Context of the evaluation

Big Word Club is a classroom-based digital literacy program intended to increase the vocabulary of children in preschool through sixth grade as a supplement to the normal classroom literacy curriculum. The program uses animated books, songs, and dance activities that introduce children to one new word per day over the course of a school year, with classroom materials customized by grade level. Some of the words are “big” in that they are not typically in the vocabulary of such young children. For example, Big Word Club words at the preschool level include gargantuan, primate, prehensile, equator, and slither. The program’s content is delivered to teachers on a web-based platform.

Students participate in a Big Word Club activity
Students participate in a vocabulary learning activity through the Big Word Club.

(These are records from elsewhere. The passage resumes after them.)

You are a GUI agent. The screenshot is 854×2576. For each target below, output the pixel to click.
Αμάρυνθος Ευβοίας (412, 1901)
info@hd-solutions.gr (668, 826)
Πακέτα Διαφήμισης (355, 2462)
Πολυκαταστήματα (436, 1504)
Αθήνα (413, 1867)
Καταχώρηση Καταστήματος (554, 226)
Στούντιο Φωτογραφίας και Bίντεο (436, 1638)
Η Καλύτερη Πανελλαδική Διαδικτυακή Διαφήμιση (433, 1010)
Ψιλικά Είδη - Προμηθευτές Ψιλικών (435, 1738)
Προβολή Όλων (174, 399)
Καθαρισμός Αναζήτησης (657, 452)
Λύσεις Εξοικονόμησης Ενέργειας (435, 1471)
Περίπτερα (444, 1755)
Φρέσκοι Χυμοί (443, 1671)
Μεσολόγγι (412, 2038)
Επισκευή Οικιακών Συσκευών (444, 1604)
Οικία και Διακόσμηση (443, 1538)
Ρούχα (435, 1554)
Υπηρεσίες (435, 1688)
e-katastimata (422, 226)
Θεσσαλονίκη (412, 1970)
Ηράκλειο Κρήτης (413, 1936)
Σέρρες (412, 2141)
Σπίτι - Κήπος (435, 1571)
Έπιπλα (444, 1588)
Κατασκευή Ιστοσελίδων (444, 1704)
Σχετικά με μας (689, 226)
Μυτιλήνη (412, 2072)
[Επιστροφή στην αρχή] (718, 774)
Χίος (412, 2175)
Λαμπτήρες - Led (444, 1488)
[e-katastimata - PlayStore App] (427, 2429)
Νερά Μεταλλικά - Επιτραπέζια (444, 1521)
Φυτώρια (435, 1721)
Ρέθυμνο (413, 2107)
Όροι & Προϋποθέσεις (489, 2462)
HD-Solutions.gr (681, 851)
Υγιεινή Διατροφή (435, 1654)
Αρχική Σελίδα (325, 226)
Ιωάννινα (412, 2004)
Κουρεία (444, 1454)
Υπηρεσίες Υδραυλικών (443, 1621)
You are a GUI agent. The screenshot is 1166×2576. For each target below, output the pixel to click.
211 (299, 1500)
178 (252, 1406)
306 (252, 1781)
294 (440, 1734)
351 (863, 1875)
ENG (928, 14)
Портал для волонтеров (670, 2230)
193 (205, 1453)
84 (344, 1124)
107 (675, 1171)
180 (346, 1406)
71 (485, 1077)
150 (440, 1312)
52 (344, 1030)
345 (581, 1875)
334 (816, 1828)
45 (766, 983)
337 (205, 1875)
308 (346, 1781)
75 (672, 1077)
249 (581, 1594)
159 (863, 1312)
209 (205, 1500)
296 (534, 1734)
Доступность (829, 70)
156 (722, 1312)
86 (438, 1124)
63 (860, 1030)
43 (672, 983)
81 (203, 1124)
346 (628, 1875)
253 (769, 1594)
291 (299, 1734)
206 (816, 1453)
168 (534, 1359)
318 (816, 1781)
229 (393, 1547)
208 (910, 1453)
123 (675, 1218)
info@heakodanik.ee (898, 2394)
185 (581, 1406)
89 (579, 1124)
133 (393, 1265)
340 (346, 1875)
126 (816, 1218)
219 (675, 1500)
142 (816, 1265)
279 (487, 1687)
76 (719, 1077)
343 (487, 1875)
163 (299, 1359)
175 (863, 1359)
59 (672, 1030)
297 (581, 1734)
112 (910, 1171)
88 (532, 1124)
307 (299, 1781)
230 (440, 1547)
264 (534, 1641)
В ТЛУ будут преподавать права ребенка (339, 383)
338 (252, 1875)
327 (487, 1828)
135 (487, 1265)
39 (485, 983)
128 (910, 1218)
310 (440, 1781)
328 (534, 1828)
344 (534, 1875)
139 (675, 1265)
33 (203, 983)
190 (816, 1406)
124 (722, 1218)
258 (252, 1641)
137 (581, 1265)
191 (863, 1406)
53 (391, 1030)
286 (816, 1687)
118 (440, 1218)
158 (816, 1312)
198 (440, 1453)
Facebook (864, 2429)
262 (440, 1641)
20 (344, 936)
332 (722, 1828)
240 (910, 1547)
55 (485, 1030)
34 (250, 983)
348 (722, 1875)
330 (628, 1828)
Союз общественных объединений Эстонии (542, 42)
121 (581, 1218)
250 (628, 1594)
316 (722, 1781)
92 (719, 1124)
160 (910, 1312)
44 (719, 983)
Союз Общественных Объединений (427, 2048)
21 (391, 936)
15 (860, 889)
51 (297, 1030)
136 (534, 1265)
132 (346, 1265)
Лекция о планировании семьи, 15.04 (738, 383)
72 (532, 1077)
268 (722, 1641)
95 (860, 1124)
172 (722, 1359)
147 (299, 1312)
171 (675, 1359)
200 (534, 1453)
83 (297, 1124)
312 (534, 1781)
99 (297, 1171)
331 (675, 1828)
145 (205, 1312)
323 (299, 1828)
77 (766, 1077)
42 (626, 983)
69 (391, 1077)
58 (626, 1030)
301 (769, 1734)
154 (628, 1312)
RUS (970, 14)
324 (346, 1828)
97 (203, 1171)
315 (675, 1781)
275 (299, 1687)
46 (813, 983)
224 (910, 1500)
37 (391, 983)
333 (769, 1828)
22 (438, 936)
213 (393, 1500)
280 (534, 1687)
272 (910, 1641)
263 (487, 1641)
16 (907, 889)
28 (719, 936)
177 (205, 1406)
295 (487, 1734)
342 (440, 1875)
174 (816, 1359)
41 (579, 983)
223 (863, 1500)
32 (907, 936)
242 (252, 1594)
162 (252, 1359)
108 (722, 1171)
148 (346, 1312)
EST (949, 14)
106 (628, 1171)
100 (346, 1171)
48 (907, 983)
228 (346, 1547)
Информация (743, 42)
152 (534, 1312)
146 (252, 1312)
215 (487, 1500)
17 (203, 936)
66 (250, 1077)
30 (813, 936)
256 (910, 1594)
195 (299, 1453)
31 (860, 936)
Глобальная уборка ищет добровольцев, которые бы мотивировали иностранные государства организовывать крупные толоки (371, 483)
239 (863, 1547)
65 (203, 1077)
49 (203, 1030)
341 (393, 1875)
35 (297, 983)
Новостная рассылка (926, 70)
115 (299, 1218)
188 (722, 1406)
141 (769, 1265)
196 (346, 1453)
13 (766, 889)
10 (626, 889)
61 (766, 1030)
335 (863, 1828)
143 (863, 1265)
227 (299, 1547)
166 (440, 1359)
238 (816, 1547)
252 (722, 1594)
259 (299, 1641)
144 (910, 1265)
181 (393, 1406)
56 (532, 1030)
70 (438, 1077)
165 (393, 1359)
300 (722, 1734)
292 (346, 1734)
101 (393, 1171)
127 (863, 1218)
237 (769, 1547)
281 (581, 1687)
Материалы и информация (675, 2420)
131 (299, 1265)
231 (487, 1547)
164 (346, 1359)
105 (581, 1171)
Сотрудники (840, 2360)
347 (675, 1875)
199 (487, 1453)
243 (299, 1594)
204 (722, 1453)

Details of the intervention

Researchers conducted a randomized evaluation of Big Word Club to assess the program’s impact on receptive vocabulary, which is the set of words a student can understand and to which a student can respond. Teachers in 72 preschool and kindergarten classrooms across 47 schools in the southwestern United States volunteered to participate in the evaluation for the 2017-2018 school year.

Researchers randomly assigned each school to either a treatment or control group. Teachers at schools assigned to the treatment group received access to the Big Word Club website. For each week in the school year the Big Word Club website provides five videos arranged around a common theme that introduce each word for each day. It also provides one animated digital book, one animated music video, and one dance video—all of which include the five words for that week. The last video for each week is a review of the week’s words. Each video takes 1-4 minutes. Teachers at schools assigned to the control group proceeded with business as usual with no access to the Big Word Club website. The Big Word Club program started in November 2017 and continued through the duration of the school year.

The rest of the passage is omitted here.